Reproduce each of the following lines word for word, with nothing changed.

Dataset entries
^^^^

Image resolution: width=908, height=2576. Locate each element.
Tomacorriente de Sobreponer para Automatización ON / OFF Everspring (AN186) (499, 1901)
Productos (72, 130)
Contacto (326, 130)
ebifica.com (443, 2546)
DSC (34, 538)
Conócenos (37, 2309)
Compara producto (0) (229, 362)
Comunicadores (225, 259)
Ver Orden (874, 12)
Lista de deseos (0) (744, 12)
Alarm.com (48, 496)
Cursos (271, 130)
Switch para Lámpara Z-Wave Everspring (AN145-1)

^^^^

Correct response -
Image resolution: width=908, height=2576. Locate each element.
Tomacorriente de Sobreponer para Automatización ON / OFF Everspring (AN186) (499, 1901)
Productos (72, 130)
Contacto (326, 130)
ebifica.com (443, 2546)
DSC (34, 538)
Conócenos (37, 2309)
Compara producto (0) (229, 362)
Comunicadores (225, 259)
Ver Orden (874, 12)
Lista de deseos (0) (744, 12)
Alarm.com (48, 496)
Cursos (271, 130)
Switch para Lámpara Z-Wave Everspring (AN145-1)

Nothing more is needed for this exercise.